Stocks could be bucking for new highs, even as the market deals with negative cross currents in what historically has been a weak month.

The S&P 500 closed out a positive week Friday with a gain of 1.2 percent to 2,904 and is now 12 points away from its all-time high. But traders are perplexed by the lagging performance of financial stocks, even as interest rates and the 10-year Treasury yield touched 3 percent Friday. Nasdaq was also higher for the week, with a gain of 1.4 percent, as tech shook off some of the worries that had been weighing on the group and rose 1.8 percent for the week.

“It’s kind of concerning that rates are back to 3 percent, and the banks are not acting well,” said Scott Redler, partner with “It may be they don’t believe rates are going to stay up here. The banks muted expectations at a conference this week. A bunch of them spoke, and Wall Street didn’t like what it heard about the next quarter.”

The S&P financial sector was down 0.4 percent for the week and was the only negative major sector, even as the S&P edged within 12 points of its all-time high.

“The question is can we get above and stay above the high of the year, which was 2,916. If we survive September and get through October, that could clear the road for 3,000,” on the S&P 500, said Scott Redler, partner with

“A close above 2,916 would open the door for more upside. It could happen next week. Next week historically is not a good week in the market. If we get past that, the probabilities increase for a fourth-quarter rally. That could start sooner than many people think,” said Redler.

The coming week does not have much on the agenda, so traders will be watching for developments on trade with both China and Canada.

There are some economic reports, including existing home sales Thursday and the Philadelphia Fed survey, but not much in the way of major news on the economy. Fed speakers are also quiet ahead of their Sept. 25 and 26 meeting, where they are expected to raise interest rates.

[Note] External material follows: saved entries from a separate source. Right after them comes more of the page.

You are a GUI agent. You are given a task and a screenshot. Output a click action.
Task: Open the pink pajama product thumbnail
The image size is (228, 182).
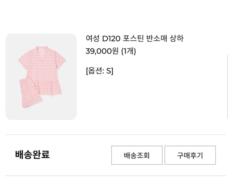[41, 77]
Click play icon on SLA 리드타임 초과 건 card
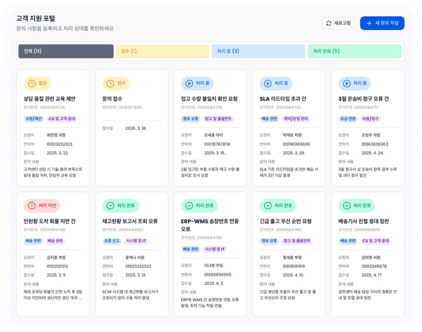Image resolution: width=422 pixels, height=332 pixels. (x=268, y=83)
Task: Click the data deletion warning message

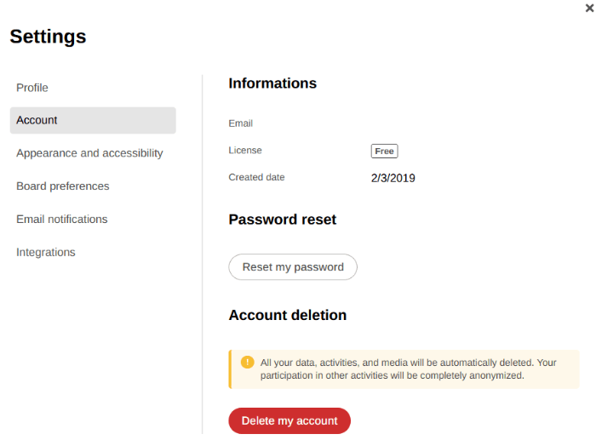Action: pos(409,369)
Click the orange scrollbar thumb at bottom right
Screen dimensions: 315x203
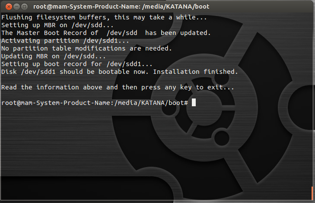312,194
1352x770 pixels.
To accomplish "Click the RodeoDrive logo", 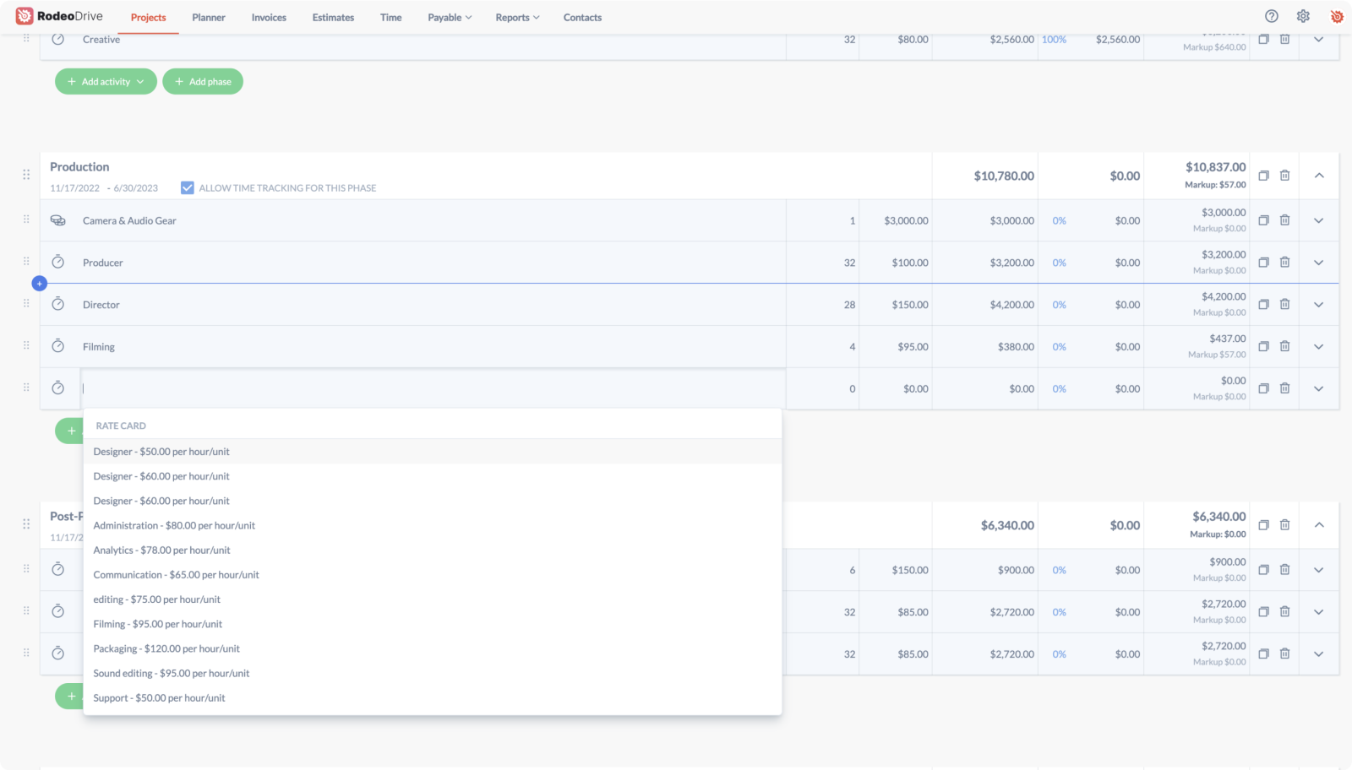I will [59, 16].
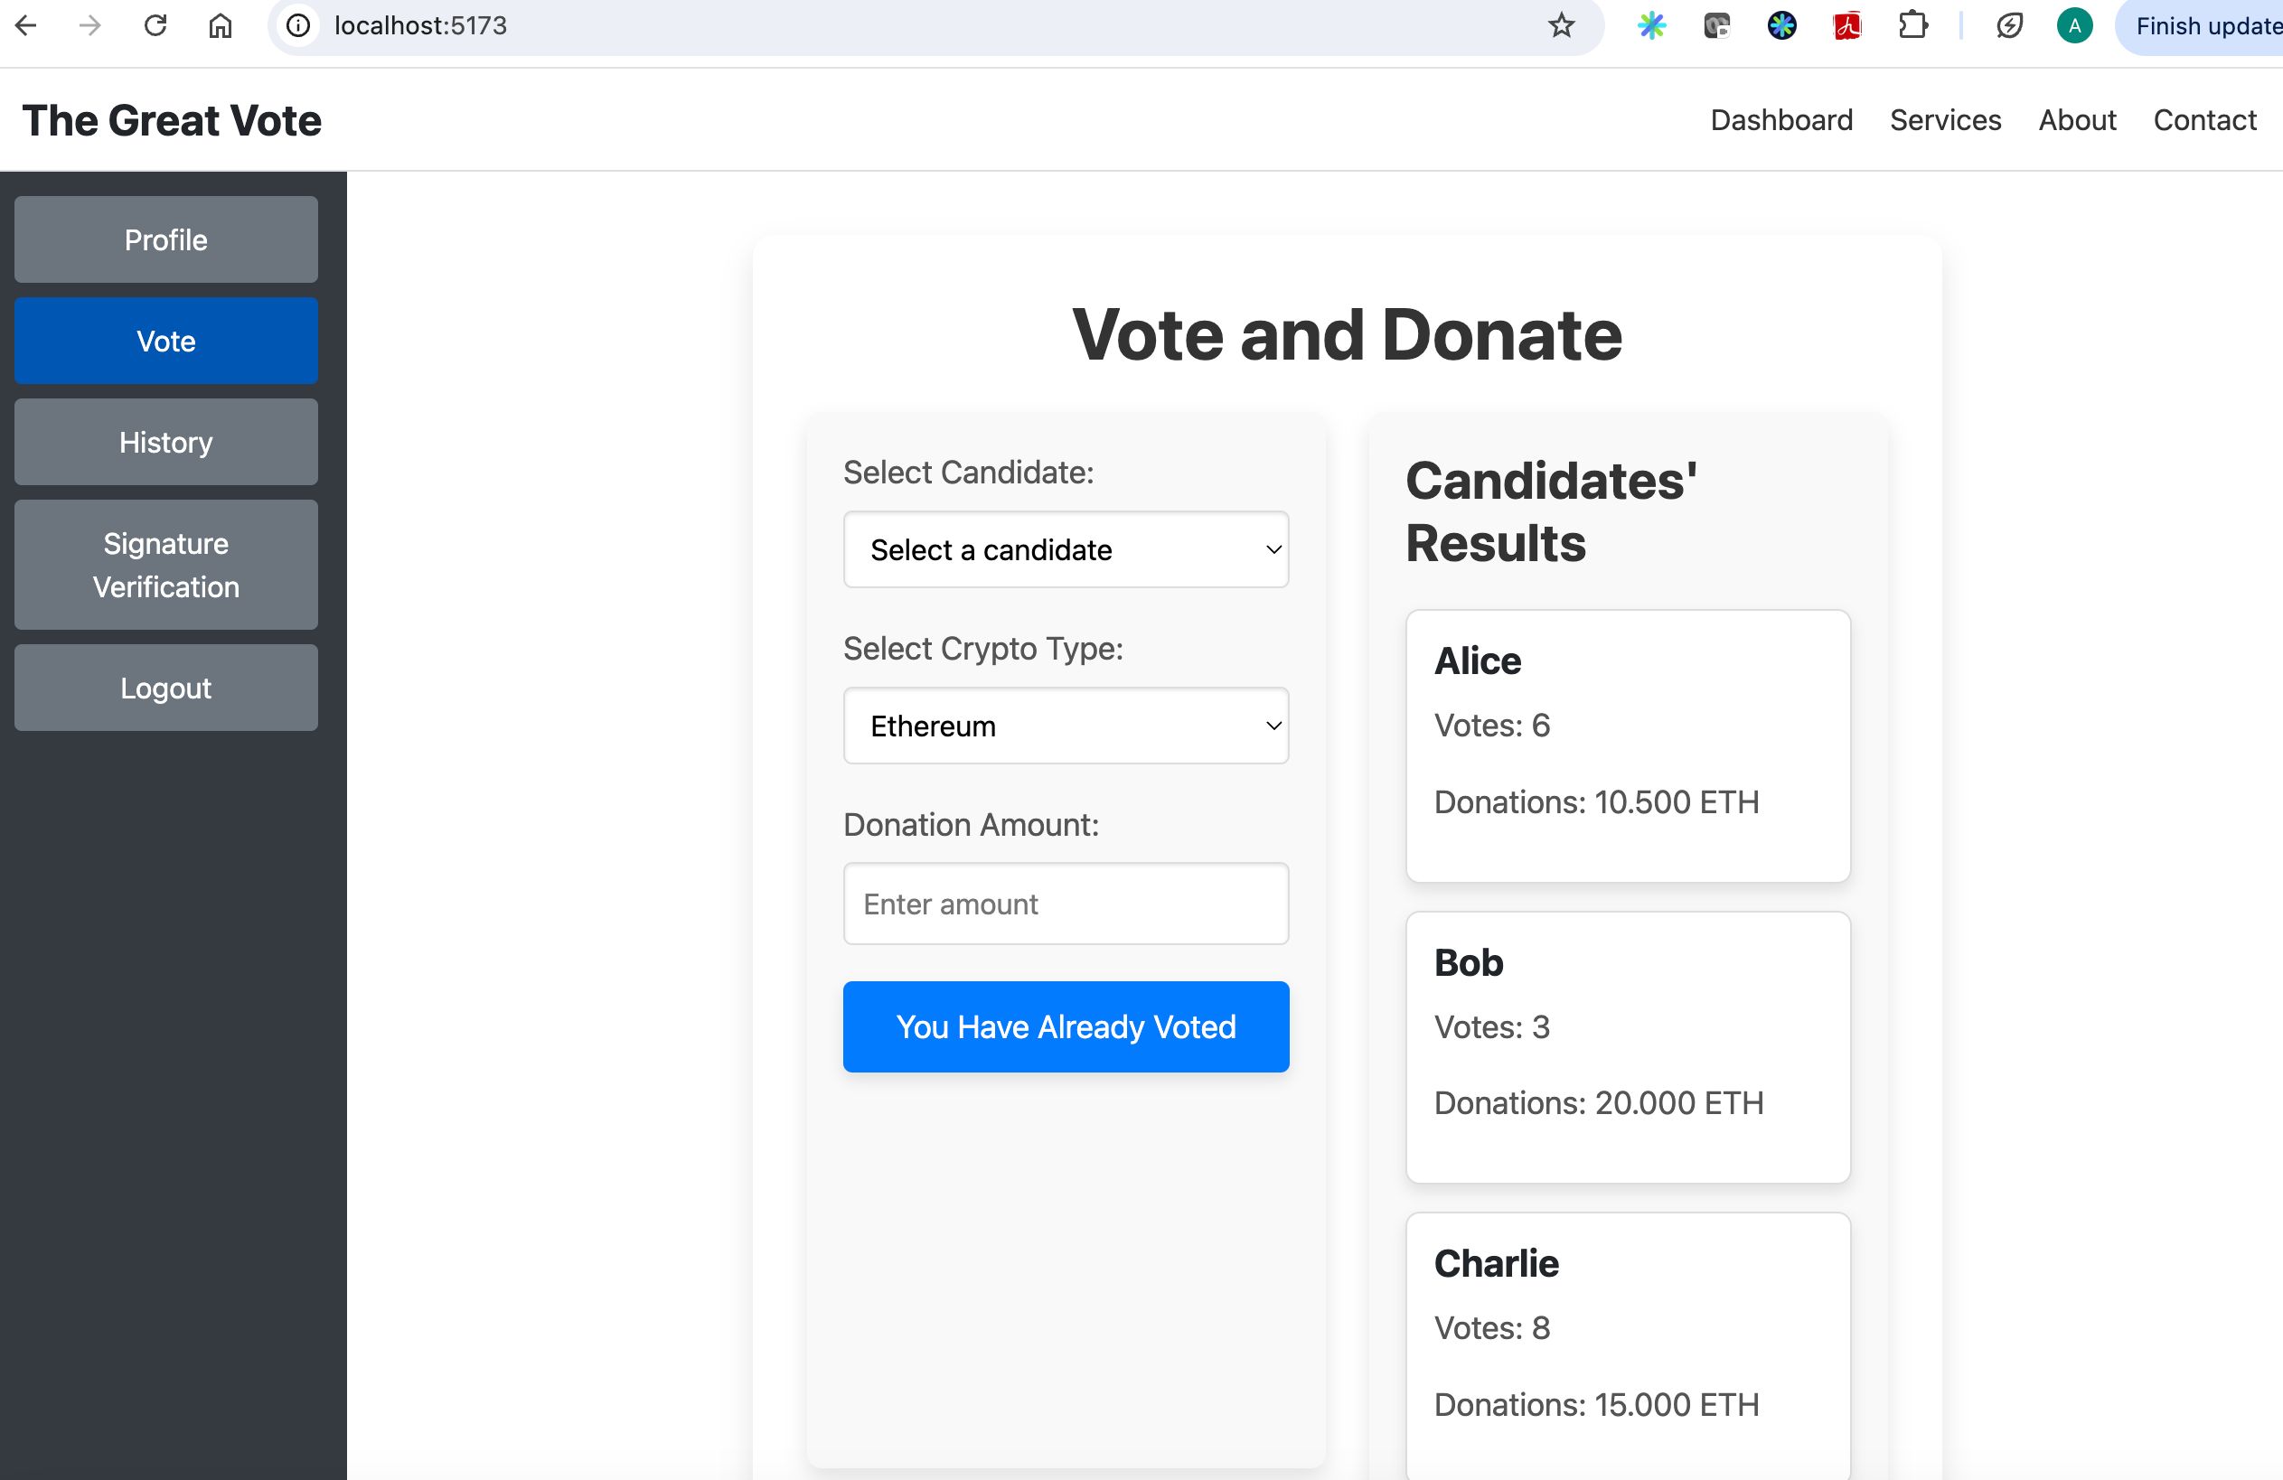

There is also a late-quarter lull in earnings reports, with just a handful of reports, including FedEx and Oracle Monday, General Mills Tuesday and Micron Thursday.

Todd Sohn, technical strategist at Strategas Research, said he expects the trend in stocks to continue to be higher for now. He’s watching another diverging cross current — the recent selling in semiconductor names, while Dow Jones Transports rallies. The transport index closed at an all-time high Friday.

“The transports and industrials in general have picked up the slack. What’s interesting is when you go back 20 to 25 years, the transports have a higher correlation to the S&P than the semiconductors,” Sohn said. “In a way, the transports acting better is more significant for the market than the semis.”

Semiconductors are sometimes looked at as an early warning for tech, but Redler said the VanEck Vectors Semiconductors ETF, SMH, was able to hold its 200-day moving average early in the week, a positive.

Sohn said besides transports and industrials, he likes health-care stocks, which were up 1 percent for the week and nearly 12 percent for the quarter to date.

“I like what we’re seeing from industrials. I like what we’re seeing from health care. We’re heading into the fourth quarter, which is very bullish, particularly after a midterm election, he said.

Redler said the market has defied a few historical negatives, like typical weakness in August and the “sell in May” adage.